[Stored data entries]

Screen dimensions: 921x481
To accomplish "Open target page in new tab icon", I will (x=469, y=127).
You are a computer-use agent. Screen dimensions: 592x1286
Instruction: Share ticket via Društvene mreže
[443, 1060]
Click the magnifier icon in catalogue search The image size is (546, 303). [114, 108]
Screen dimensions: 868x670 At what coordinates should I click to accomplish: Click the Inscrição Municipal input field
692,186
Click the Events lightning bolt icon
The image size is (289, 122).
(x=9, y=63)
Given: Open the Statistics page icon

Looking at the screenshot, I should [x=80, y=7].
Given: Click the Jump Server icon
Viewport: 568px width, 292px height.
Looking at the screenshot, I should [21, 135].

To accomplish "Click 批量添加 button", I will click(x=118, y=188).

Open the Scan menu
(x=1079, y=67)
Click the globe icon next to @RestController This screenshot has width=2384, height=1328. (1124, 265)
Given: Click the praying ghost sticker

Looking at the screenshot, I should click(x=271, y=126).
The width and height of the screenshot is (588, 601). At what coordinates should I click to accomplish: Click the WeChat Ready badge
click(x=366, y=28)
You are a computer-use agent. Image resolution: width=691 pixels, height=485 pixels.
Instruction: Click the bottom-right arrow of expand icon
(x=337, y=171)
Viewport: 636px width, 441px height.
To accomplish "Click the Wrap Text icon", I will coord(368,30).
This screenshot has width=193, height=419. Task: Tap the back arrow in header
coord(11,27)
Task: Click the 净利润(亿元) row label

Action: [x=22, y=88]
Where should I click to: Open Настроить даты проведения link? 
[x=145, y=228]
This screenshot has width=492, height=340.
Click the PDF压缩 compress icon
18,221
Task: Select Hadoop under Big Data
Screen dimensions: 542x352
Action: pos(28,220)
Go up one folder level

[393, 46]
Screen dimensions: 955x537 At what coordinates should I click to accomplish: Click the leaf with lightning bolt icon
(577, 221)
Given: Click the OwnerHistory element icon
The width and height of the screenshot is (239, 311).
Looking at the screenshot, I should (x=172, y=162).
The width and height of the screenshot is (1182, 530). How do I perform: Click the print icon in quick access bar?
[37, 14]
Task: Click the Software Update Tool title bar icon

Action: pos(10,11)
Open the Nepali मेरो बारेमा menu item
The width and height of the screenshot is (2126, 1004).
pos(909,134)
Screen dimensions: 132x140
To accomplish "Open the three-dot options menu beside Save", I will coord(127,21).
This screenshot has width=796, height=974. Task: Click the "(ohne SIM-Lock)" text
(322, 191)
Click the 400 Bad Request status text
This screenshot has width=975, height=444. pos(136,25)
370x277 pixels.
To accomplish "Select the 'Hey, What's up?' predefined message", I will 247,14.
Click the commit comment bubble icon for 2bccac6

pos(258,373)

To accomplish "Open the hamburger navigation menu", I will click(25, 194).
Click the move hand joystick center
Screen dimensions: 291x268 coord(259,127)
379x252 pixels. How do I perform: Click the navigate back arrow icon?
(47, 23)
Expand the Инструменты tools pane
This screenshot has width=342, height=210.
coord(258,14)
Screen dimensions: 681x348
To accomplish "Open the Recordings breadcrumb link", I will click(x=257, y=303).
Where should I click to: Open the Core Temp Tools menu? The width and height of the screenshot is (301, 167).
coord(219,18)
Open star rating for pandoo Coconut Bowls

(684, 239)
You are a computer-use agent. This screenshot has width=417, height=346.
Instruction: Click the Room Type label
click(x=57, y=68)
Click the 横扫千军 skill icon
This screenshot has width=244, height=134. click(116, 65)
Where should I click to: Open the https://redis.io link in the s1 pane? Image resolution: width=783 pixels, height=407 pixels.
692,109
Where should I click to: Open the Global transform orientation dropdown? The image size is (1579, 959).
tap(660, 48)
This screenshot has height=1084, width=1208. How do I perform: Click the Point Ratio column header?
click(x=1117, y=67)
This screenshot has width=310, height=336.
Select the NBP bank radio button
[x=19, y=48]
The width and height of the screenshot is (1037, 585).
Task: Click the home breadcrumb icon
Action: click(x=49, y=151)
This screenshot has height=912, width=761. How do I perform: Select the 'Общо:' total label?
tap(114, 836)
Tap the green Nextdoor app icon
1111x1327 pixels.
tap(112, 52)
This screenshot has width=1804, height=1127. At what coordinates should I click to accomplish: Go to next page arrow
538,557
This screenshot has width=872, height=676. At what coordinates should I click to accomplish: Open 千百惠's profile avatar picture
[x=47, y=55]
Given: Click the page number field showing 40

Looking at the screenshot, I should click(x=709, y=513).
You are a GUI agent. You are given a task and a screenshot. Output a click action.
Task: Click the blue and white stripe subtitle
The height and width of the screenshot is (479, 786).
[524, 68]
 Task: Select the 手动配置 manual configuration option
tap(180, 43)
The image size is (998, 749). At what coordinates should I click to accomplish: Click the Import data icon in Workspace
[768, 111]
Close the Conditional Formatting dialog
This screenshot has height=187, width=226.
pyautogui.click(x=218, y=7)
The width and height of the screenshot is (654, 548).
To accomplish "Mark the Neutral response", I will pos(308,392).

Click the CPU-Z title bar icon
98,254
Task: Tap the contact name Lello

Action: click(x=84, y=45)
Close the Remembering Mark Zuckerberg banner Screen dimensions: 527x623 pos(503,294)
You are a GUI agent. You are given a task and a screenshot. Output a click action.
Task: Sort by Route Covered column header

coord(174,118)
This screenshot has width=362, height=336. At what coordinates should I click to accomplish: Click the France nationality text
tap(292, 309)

Instruction: Copy out the entries above verbatim, everything from the start of the entries down to the line containing "Looking at the screenshot, I should click(x=271, y=126).", with both ends included.

Result for this exercise:
Screen dimensions: 921x481
To accomplish "Open target page in new tab icon", I will (x=469, y=127).
You are a computer-use agent. Screen dimensions: 592x1286
Instruction: Share ticket via Društvene mreže
[443, 1060]
Click the magnifier icon in catalogue search The image size is (546, 303). [114, 108]
Screen dimensions: 868x670 At what coordinates should I click to accomplish: Click the Inscrição Municipal input field
692,186
Click the Events lightning bolt icon
The image size is (289, 122).
(x=9, y=63)
Given: Open the Statistics page icon

Looking at the screenshot, I should [x=80, y=7].
Given: Click the Jump Server icon
Viewport: 568px width, 292px height.
Looking at the screenshot, I should [21, 135].

To accomplish "Click 批量添加 button", I will click(x=118, y=188).

Open the Scan menu
(x=1079, y=67)
Click the globe icon next to @RestController This screenshot has width=2384, height=1328. (1124, 265)
Given: Click the praying ghost sticker

Looking at the screenshot, I should click(x=271, y=126).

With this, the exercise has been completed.